Case study 2: Choice Support, a trusted provider in Southwark took a significant cut to a contract (See the presentation at the TLAP ISF event)

Case study 3: See the attached account of work in Birmingham City Council in Appendix 2, which simply charts their efforts to find an ISF approach that works for people, providers and the council. It also provides a sample ISF two way contract.

Commercial case - Provider benefits

So what is in it for providers? There are a number of benefits of being contracted by the council to mange ISFs rather than contracted directly too delver a specific service:

  1. Risk management is easier.

The focus of the social care business changes from delivering on a procurement specification to meeting individual expectations. The risk moves from being council based to being individual customer based. That is what most businesses are used to

  1. Satisfaction is higher

Delivering a service to a council specification can sometimes become an exercise in delivering square services to multi-dimensional people. It’s often just not what people want, but they have no choice but to accept. Offering a more bespoke arrangement will produce a good deal more satisfaction, and be more rewarding for everyone concerned

  1. A wider community role is available

The key to ISF success for a provider lies in making the most of what people already have. This often requires only small input, for example to broker agreements between family members, to set people up with peers and networks, leaving the actual service provision fitting in around a bolstered informal sector. The ISF service is, of course, about providing a service, but it is also about understanding the locality and the individual, where understanding one locality can help address more than one individual’s networking issues. Efficiencies will grow over time as local knowledge and expertise expand.
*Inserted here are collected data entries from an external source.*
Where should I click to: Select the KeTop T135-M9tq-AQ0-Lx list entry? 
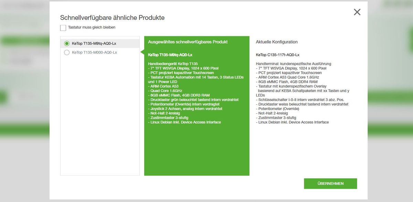pyautogui.click(x=94, y=44)
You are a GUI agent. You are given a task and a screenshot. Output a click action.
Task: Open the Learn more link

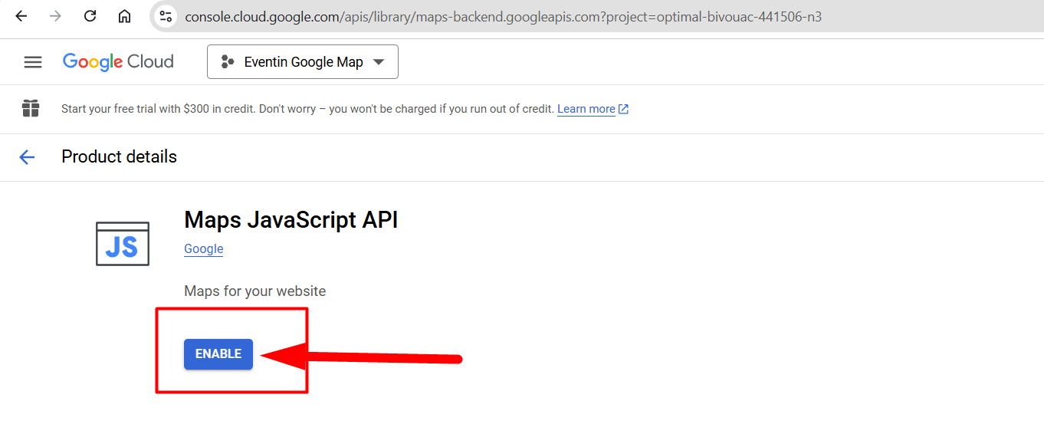click(x=586, y=109)

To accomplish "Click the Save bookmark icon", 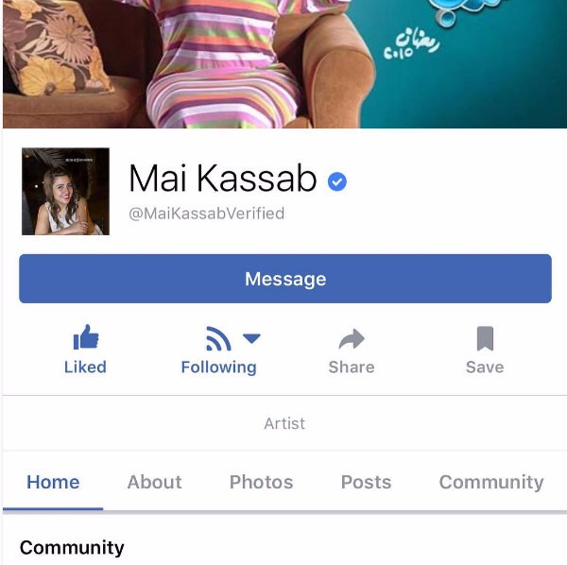I will coord(485,338).
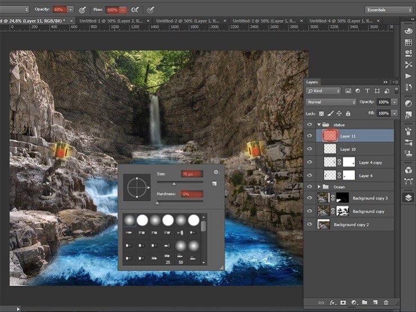
Task: Open the fx layer styles menu
Action: (x=332, y=302)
It should also be noted that local organisations stand to do better than larger national providers who have no local footprint and history.

Management case

The Care Act requires ISF activity.

The statutory guidance says councils should have an ISF offer. It’s not a mandatory requirement, but it is one which councils need to have ‘cogent reasons’ not to do.

Even if a council choses not to have an ISF offer in place, they should be able to demonstrate that they have considered how they could achieve it, and they also need to be able to respond to any individual who requests an ISF with a particular providerwith a considered decision.

Councils therefore have to grapple in one way or anotherwith ISFs.

On developing an ISF arrangement, the council should also:

  • Provide I&A about how the ISF arrangement works
  • Provide I&A about how the provider will manage the money on the individual’s behalf
  • Provide advice on dispute resolution if problems arise with the ISF
  • Provide examples of how ISFs have been used by others

The Care Act is still relatively new, and working with an ISF as a management tool is also new. The ADASS Personalisation survey 2014 showed that ISFs are used only in 4% of personal budgets and accounts for only 1% of social care spending. The best practice for how to implement an ISF is still only just emerging and there are various reasons why this is the case:

  • The concept has been somewhat ambiguous in the past
  • The legal basis for contracting for an ISF has been questionable
  • The trust needed between providers and councils has not been present
  • Councils have not been able to change their way of working to support accountability between the personal who uses services and the provider
  • The need for savings has led councils towards more traditional procurement solutions

Continuing with a dualistic ‘all the control you want’ with a direct payment, or a council controls all ’managed service’, is not nuanced enough for many people who want much more choice but not necessarily much more control.